To replace Van Zandt, Springsteen brought another hot-shot guitarist to E Street, Nils Lofgren. Nils had played with Neil Young (still does) and had his own band called Grin. At the dawn of the 21st century, Little Steven rejoined the E Street Band, but Nils stayed on, giving the band a triple guitar threat (counting Springsteen himself). While Little Steven’s flamboyance is obviously compelling, Nils Lofgren should not be ignored.

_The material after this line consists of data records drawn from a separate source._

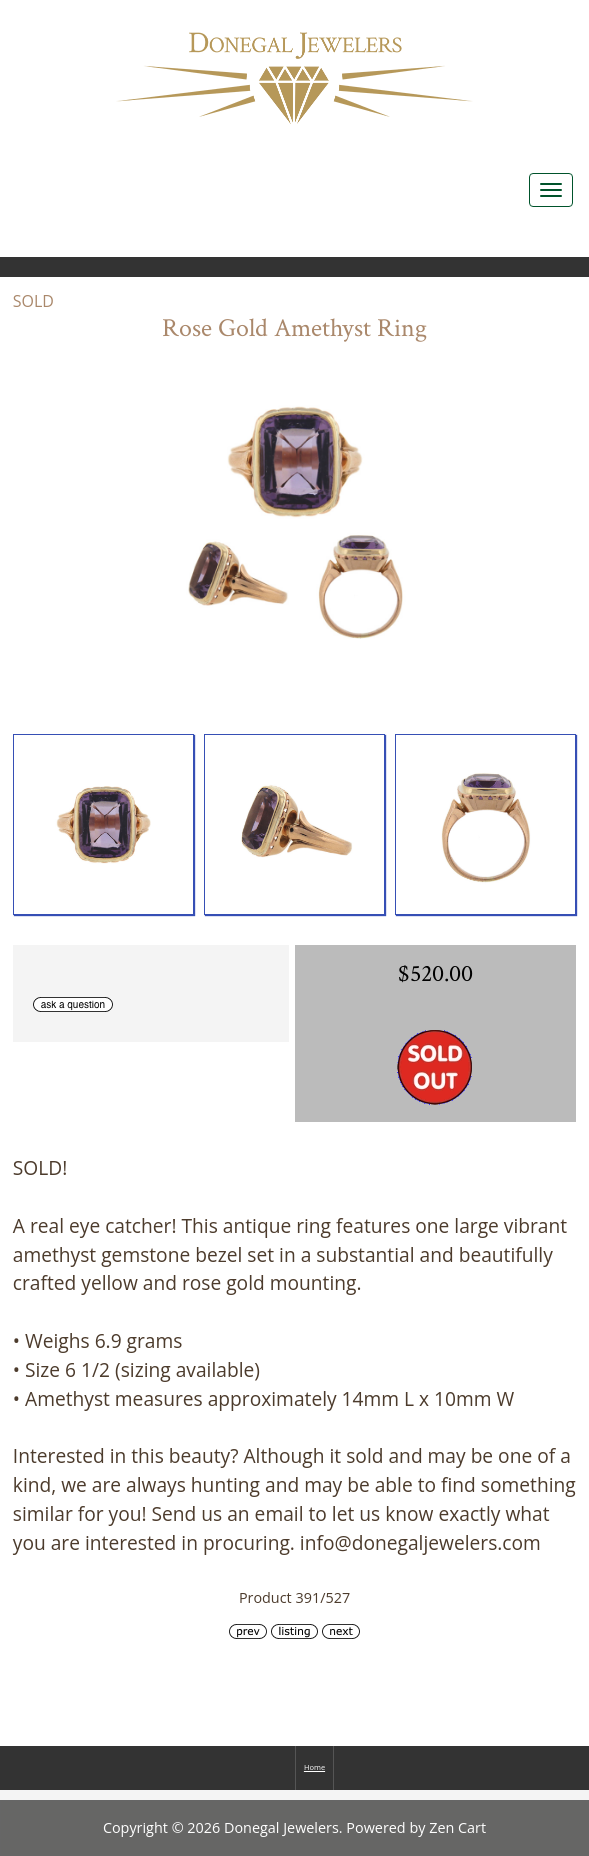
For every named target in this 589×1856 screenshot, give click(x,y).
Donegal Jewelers (281, 1827)
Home (457, 20)
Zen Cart (457, 1827)
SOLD (33, 301)
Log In (547, 20)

I have written about the song “Land of Hope and Dreams” many times in this blog. It became one of my favorites from the first time I heard it as a new song in 1999. Much later, “Land of Hope and Dreams” became sacred writ to me when Springsteen played it solo on a snowy, empty Lincoln Memorial for President Joe Biden’s COVID-era inauguration, mere days after the attempted insurrection (See Entry #53). It was also the song that Springsteen played for saxophonist Clarence Clemons in the hospital before the friend he called the “Big Man” passed away. Springsteen has pulled the song out occasionally on this tour, and though I had heard it already a few times, I was so pleased he played “Land of Hope and Dreams” at this particular concert. To me, “Land of Hope and Dreams” is Springsteen’s best articulation yet about what he means all those times he has namechecked the term “promised land” in his songs (See Entry #83). It is a vision that is currently under attack, but tonight all of us saints, sinners, losers, winners, lost and broken-hearted souls, fools and kings, we got right on board.

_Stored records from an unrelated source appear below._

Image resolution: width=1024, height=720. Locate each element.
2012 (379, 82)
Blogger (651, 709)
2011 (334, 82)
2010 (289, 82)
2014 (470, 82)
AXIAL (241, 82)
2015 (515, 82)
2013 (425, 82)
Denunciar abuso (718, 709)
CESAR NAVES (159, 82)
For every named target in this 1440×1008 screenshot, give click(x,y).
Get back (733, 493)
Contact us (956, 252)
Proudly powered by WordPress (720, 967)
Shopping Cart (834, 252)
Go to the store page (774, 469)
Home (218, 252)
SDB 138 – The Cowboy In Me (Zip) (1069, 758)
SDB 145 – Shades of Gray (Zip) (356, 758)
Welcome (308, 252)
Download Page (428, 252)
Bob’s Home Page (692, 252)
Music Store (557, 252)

One of Springsteen’s main messages is that though it is necessary to boldly face and respond to the many challenges in our lives and in society, we shouldn’t stop feeling good and having fun. In fact, the two go hand in hand. There isn’t a Bruce Springsteen concert I’ve attended in the past two years that didn’t include “Badlands” and its defiant chant, “It ain’t no sin to be glad you’re alive!” Of course, many of come to the awareness of that truth at Springsteen shows-as one review in Billboard put it, “A Springsteen concert is one of the places where we feel alive and at our most vibrant.”
As I teased in the last post, Springsteen did ultimately play a song requested on a fan-held sign, but it wasn’t mine. (See Entry #138). I knew it was too late in the night for Springsteen to play a relatively obscure song like “If I Was The Priest,” so I had already folded up my sign and put it in my pocket for a souvenir. From my experience with these shows, it really wasn’t the time for anything except the final encore. But, Springsteen surprised us. During “Tenth Avenue Freeze Out,” when Springsteen does a lap even deeper into the audience than the stage extension, he grabbed a sign from a fan and carried it with him back to the stage.

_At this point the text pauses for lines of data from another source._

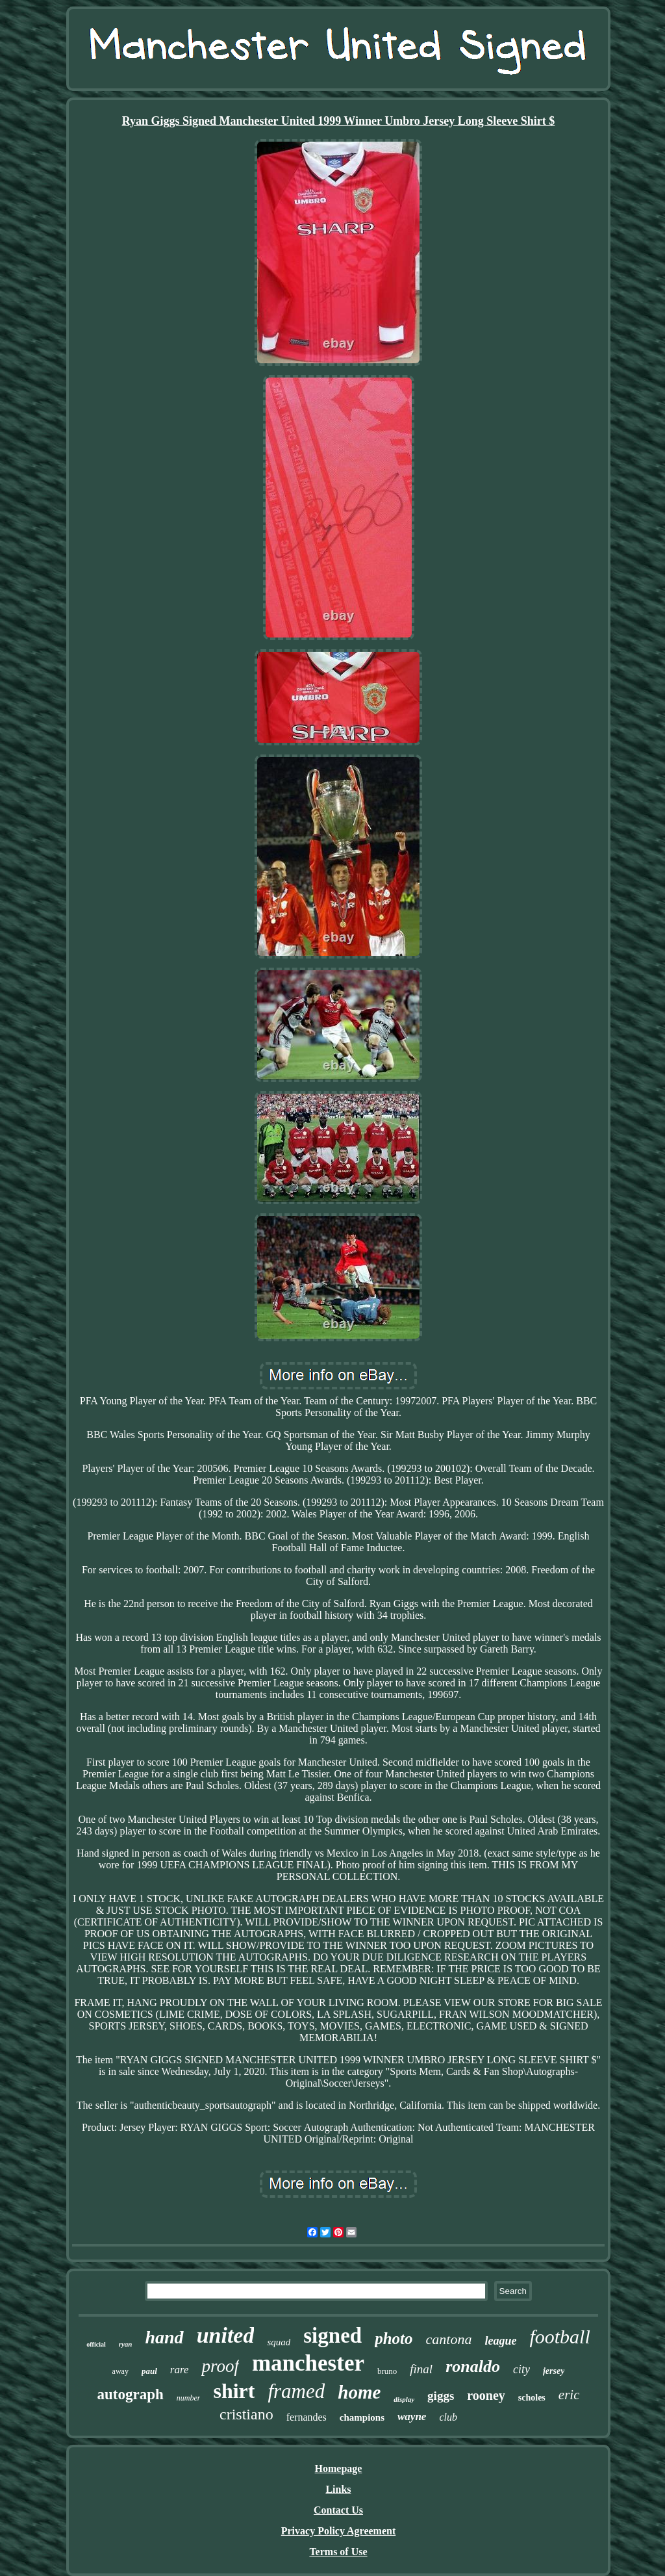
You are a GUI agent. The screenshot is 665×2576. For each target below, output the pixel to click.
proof (220, 2366)
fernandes (306, 2417)
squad (278, 2342)
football (559, 2336)
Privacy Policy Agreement (338, 2530)
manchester (308, 2363)
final (421, 2369)
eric (569, 2394)
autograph (130, 2394)
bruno (387, 2371)
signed (332, 2335)
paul (149, 2371)
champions (362, 2417)
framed (296, 2391)
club (448, 2417)
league (500, 2340)
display (404, 2399)
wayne (411, 2416)
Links (338, 2489)
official (95, 2344)
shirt (234, 2390)
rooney (486, 2395)
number (189, 2397)
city (521, 2369)
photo (393, 2338)
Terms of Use (338, 2551)
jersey (553, 2371)
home (359, 2392)
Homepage (338, 2468)
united (226, 2335)
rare (179, 2369)
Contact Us (338, 2510)
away (120, 2371)
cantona (449, 2339)
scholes (532, 2397)
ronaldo (472, 2366)
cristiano (246, 2414)
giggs (440, 2395)
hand (164, 2337)
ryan (125, 2344)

It read, “Devil With The Blue Dress For Edmonton.” In the photo above, the band looks bemused because normally, this was their time to exit the stage and leave Springsteen to close the show with a solo acoustic number. But, The Boss wanted one more, so they regrouped. Springsteen propped the sign up against the mic stand, and ripped into his iconic cover of Mitch Ryder’s “Devil With The Blue Dress.”
Springsteen still ended the concert with “I’ll See You In My Dreams,” pushing this penultimate show of his tour a few minutes past the three-hour mark. I will conclude this review in the next post with a video snippet from that last song, a few more pictures, the setlist, and some concluding reflections. Like I felt at the end of this concert, I just want to draw it out a bit more, linger with it all a little longer.